Some of Hall’s critics have suggested that the policies she chose to pursue as part of her campaign were the wrong ones. Throughout the election campaign she was sneered at by Labour for attacking ULEZ and Khan’s record on crime, with it being branded as doing down London – this is a fallacy. To attack the disastrous consequences of Sadiq Khan is not doing down London, it is doing down Labour.
The Conservative Party in London must be very careful not to fall for this going forward – we cannot through carelessness drift into a position where we fight battles on Labour’s terms based on what they assume to be taken as read. London is our nation’s capital, not Labour’s. We want what’s best for it and it is ULEZ and high crime rates that are fundamental in causing its recent decline.
What is perhaps more sinister is that it is arguable that these attacks on Hall and her ideological positions from within our party are also out of distaste for the fact she is a candidate that is fundamentally representative of said post-realignment values.

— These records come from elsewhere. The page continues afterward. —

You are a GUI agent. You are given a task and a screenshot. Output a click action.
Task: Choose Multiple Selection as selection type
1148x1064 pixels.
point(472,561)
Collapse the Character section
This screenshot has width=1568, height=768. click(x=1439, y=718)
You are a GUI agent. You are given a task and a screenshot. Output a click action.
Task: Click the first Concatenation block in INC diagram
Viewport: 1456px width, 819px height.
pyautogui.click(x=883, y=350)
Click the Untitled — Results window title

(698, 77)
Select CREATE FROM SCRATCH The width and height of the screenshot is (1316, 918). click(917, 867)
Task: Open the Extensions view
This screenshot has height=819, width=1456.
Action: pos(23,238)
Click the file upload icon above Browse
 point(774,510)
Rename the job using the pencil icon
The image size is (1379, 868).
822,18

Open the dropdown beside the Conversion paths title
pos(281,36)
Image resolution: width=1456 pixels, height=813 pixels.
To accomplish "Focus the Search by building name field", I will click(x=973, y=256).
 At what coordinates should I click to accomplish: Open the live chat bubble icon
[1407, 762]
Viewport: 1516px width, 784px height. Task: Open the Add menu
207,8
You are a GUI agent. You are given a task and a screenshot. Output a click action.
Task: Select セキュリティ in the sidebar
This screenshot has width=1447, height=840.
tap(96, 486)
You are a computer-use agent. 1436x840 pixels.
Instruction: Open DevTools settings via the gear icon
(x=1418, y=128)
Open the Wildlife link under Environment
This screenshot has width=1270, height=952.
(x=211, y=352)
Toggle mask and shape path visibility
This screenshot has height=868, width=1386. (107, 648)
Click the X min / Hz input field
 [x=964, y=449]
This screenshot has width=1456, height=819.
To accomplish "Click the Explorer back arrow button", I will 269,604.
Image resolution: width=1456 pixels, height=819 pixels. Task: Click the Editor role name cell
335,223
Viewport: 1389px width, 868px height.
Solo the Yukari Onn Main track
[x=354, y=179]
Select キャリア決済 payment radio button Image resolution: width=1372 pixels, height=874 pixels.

Hall is a non-graduate from outer London who has worked hard to get to where she is and shares in the strong conservative principles of many of those who voted for her – perhaps not the kind of candidate that the bourgeois liberal element of the party would deem as ‘ideal’. If that is the case, it is not just a criticism of Hall but one of those she is of.
We can’t allow this arrogant liberal narrative to fester – ‘centrism’ will not win the day come the general election and it isn’t acceptable for those within our ranks to use the failure of Susan Hall to secure the London Mayoral race as an opportunity to attack the policies on which she campaigned. They are the policies of the realignment and the only chance we have of winning the next election.